Tereos a annoncé, le 10 mars, un prix final pour 100 % des betteraves 2021 à 26,67 €/t à 16°S pour le paiement au 31 mars prochain. En cumulant toutes les primes, les planteurs atteindront en moyenne 28,27 €/t. Il s’agit donc d’une hausse de 1,23 €/t par rapport au prix d’acompte de 25,44 €/t à 16°S annoncé en novembre dernier.

À quelques jours du paiement du 2e acompte, les planteurs des autres groupes sucriers étaient encore un peu dans le flou. Une situation difficile à vivre, alors que les charges augmentent vertigineusement et que les cultures alternatives flambent.

Pour la récolte 2022, un besoin de visibilité est exprimé par de nombreux agriculteurs dans un contexte de flambée des cultures alternatives et des coûts de l’énergie. Pour la CGB, « si l’indexation des prix de betteraves demeure un outil dont la filière doit s’emparer, il est capital que les hausses de prix du sucre soient passées au diapason de la hausse des prix de l’énergie. La mise en œuvre d’Egalim 2 dans notre filière doit faciliter cette transmission de la hausse des coûts au niveau de la seconde transformation pour, en fin de compte, assurer la pérennité de notre filière, que ce soit au niveau industriel ou agricole ».

Alors que les prévisions de prix du sucre de la prochaine récolte 2022 sont au beau fixe, il n’est pas trop tard pour envoyer aux planteurs un message positif. Ils en ont bien besoin avant de décider leurs assolements 2023.

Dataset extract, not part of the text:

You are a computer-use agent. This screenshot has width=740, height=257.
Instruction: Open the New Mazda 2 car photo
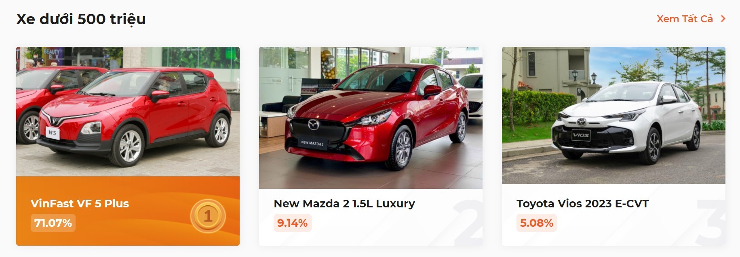tap(371, 117)
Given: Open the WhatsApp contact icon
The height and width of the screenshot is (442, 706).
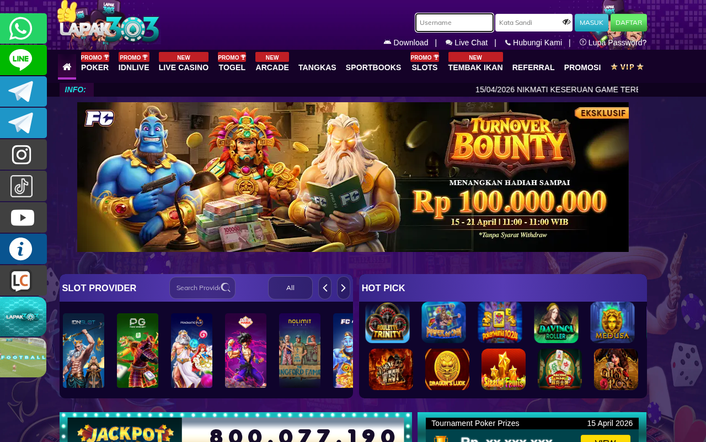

Alban Collard – Saint-Remy-sur-Bussy (Marne)

Il faut plus de visibilité sur les prix de betteraves

Alban Collard est dans un secteur plutôt favorable en termes de performance agronomique. Bien que deux tiers des surfaces aient été ressemées à cause du gel en 2021, le rendement final a été de 94 t/ha.

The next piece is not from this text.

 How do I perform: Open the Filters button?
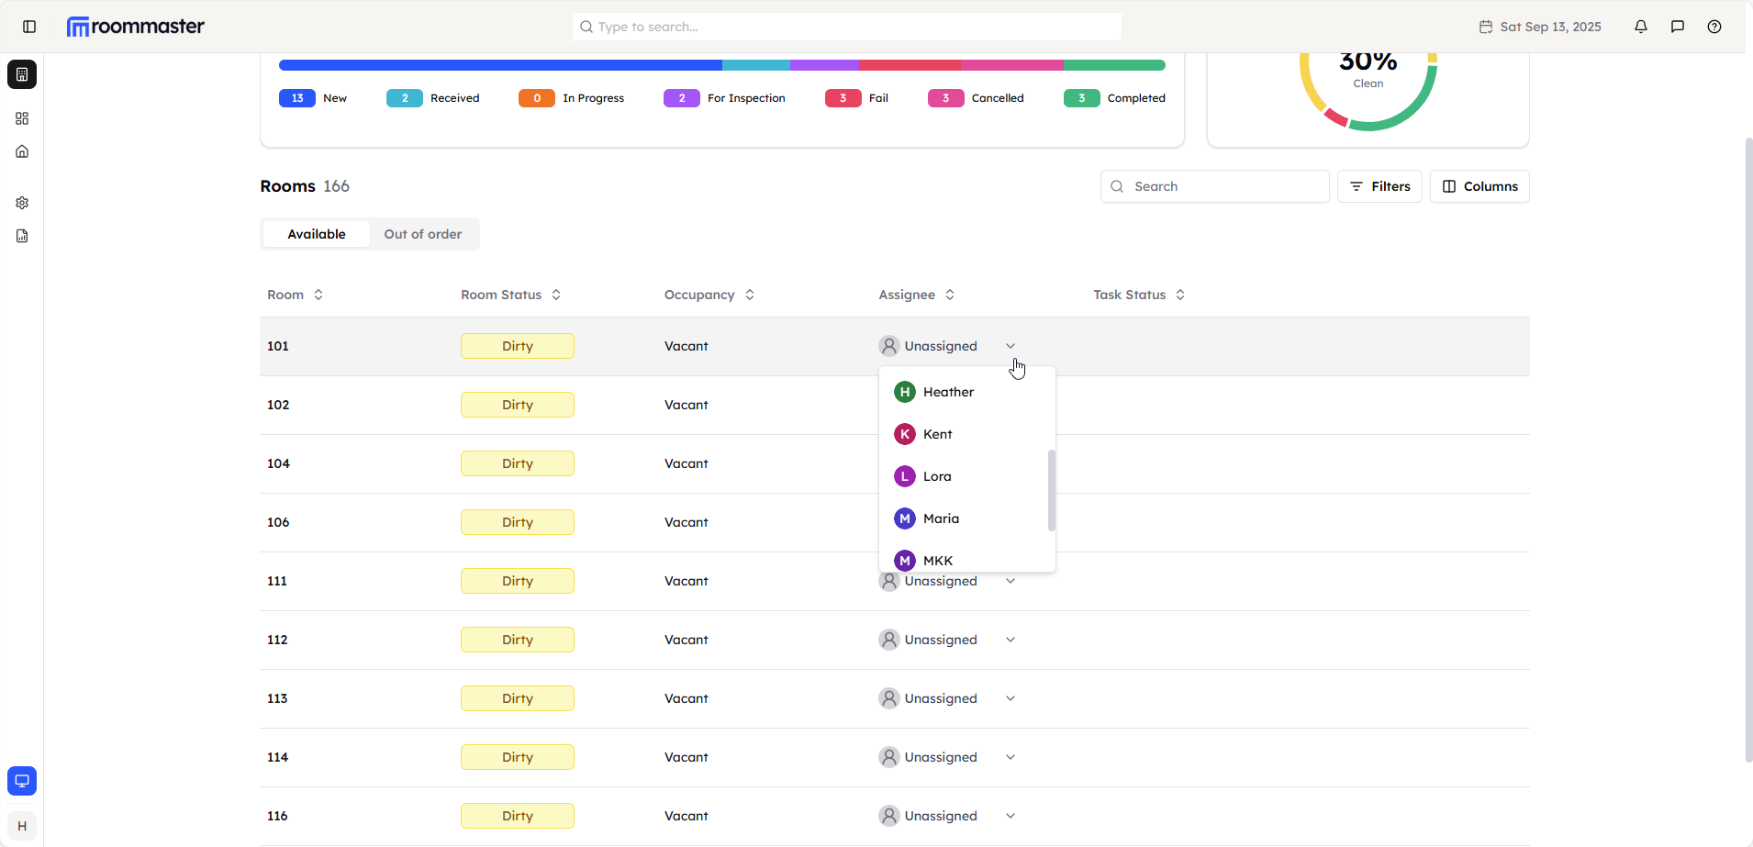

« Concernant les prix pour 2021, je n’ai pas eu de communication sur le 2e acompte. Mais cela devrait arriver. En fin d’année dernière, on nous a annoncé 28 €/t pour la récolte 2021 et Cristal Union a évoqué que les 30 € pourraient être atteignables pour 2022. Avec ce prix et un rendement de 100 t/ha, cela va passer, même si l’on ne peut s’empêcher de comparer les marges en céréales, qui vont être énormes. Nous avons en revanche un manque de visibilité sur les prix des betteraves pour 2023. En céréales, une grande partie des agriculteurs choisissent de vendre eux-mêmes : au moins, ils tiennent un prix qui les satisfait pleinement. S’ils le font en céréales, je ne doute pas qu’ils veuillent le réaliser en betteraves. Mais pour y arriver, il faudrait de la transparence sur les marges des sucreries et des prix de vente : je comprends leur réticence à ne pas se dévoiler face à leurs clients. Cependant, il faudra que les sucriers bougent, sinon il y a un risque important de baisse de surfaces en 2023. Dans l’avenir, nous aurons de gros problèmes sans les néonicotinoïdes, d’autant plus que le colza revient dans la course avec des prix très élevés ».

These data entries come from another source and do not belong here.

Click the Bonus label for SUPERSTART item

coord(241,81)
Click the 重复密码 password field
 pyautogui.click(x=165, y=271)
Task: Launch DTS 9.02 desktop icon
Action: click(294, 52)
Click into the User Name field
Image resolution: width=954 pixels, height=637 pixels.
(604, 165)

  • Sucrerie de Sillery – Cristal Union
  • Surface betteravière : 61 ha
  • Prix des betteraves contractées 2021 : 29€/t

Alexandre Herman – Écouis (Eure)

De bons prix pour 2022

« C’est par une lettre de Saint Louis Sucre que j’ai appris, le 11 mars, la mise en place d’un prix garanti de 33 € la tonne de betterave entière à 16°s pour la campagne 2022, soit un équivalent de 35,50 €/t 16°s en forfait collet. Je ne m’attendais pas à avoir ce niveau de prix. C’est une bonne nouvelle, alors que les cultures alternatives comme le lin ou le colza sont très attractives et que les prix du GNR et des engrais ont fortement augmenté.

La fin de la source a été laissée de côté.